- Story. The Half-Normal distribution is a Gaussian distribution with zero mean truncated to only have nonzero probability for positive real numbers.
- Parameters. Strictly speaking, the Half-Normal is parametrized by a single positive parameter \(σ\). We could, however, translate it so that the truncated Gaussian has a maximum at \(μ\) and only values greater than or equal to \(μ\) have nonzero probability.

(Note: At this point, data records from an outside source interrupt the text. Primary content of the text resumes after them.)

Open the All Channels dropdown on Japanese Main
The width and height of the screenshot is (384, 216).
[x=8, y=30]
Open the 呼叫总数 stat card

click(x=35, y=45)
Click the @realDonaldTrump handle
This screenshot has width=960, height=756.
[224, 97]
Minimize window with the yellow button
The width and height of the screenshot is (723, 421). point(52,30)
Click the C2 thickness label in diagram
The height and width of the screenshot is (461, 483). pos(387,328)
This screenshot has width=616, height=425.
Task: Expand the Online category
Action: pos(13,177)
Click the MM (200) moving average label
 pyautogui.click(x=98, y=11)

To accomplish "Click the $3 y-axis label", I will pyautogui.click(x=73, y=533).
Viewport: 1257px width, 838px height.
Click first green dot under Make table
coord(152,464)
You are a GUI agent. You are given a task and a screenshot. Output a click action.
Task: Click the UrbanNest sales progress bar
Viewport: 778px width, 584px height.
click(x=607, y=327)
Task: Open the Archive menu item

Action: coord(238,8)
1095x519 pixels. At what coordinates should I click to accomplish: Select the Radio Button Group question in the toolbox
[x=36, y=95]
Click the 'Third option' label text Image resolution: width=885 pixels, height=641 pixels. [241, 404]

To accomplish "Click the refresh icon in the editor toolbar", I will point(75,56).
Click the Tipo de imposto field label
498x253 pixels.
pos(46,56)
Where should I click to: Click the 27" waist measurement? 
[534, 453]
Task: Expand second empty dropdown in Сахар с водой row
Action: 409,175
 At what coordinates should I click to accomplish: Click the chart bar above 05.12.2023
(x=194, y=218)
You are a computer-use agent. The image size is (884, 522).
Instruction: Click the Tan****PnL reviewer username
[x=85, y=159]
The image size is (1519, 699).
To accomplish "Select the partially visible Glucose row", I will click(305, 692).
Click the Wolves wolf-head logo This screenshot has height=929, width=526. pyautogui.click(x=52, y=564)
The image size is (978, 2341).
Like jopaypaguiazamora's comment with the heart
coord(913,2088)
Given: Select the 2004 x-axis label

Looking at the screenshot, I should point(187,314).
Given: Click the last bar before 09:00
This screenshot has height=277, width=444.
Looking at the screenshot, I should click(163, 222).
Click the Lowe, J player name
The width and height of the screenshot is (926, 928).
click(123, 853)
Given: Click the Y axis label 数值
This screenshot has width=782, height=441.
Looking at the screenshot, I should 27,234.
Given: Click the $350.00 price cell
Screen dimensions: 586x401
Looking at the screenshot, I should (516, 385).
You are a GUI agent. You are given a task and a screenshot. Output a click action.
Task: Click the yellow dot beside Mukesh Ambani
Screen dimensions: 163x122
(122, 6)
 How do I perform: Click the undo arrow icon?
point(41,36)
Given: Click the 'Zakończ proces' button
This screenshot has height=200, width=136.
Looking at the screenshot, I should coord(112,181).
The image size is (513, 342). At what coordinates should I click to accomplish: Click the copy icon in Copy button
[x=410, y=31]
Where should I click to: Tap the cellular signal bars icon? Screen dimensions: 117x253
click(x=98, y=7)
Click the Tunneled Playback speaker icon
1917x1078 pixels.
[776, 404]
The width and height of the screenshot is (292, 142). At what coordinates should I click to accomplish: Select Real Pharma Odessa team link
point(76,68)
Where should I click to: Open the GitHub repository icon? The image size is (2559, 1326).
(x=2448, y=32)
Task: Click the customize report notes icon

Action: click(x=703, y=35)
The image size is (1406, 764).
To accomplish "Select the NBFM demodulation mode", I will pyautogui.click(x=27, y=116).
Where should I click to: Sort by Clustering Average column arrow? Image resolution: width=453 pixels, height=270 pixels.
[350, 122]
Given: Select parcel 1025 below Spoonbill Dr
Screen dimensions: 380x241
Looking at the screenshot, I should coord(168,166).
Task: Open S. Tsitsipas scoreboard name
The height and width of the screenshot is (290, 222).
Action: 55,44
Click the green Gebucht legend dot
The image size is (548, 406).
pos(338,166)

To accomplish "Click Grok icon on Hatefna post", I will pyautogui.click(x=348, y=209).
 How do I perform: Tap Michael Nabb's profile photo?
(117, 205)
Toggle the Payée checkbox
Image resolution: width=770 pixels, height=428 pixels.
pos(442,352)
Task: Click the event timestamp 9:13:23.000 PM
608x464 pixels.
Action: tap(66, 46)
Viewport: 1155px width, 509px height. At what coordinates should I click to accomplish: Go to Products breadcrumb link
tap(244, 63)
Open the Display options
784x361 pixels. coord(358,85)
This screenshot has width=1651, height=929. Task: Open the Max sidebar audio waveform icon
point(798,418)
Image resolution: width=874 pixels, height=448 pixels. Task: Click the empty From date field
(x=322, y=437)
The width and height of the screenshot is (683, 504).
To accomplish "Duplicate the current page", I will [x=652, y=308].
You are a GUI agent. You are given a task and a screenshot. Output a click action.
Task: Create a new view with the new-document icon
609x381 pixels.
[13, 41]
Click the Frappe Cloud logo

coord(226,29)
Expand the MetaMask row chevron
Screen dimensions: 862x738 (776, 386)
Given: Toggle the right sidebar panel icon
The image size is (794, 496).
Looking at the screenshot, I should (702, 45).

- Probability density function.
\(\begin{align}
f(y;\mu, \sigma) = \left\{\begin{array}{ccc}
\frac{2}{\sqrt{2\pi \sigma^2}}\,\mathrm{e}^{-(y-\mu)^2/2\sigma^2} & & y \ge \mu\\
0 && \text{otherwise}
\end{array}\right.
\end{align}\)
- Support. The Half-Normal distribution is supported on the set \([μ,∞)\). Usually, we have \(μ=0\), in which case the Half-Normal distribution is supported on the set of nonnegative real numbers.
- Usage
Package |
Syntax |
NumPy |
np.random.normal(mu, sigma) |
SciPy |
scipy.stats.halfnorm(mu, sigma) |
Stan |
real<lower=mu> y; y ~ normal(mu, sigma) |
- Notes.
- In Stan, a Half-Normal is defined by putting bounds on the variable and then using a Normal distribution.
- The Half-Normal distibution is a useful prior for nonnegative parameters that should not be too large and may be very close to zero.
params = [dict(name='µ', start=-0.5, end=0.5, value=0, step=0.01),
dict(name='σ', start=0.1, end=1.0, value=0.2, step=0.01)]
app = distribution_plot_app(x_min=-0.5,
x_max=2,
scipy_dist=st.halfnorm,
params=params,
x_axis_label='y',
title='Half-Normal')
bokeh.io.show(app, notebook_url=notebook_url)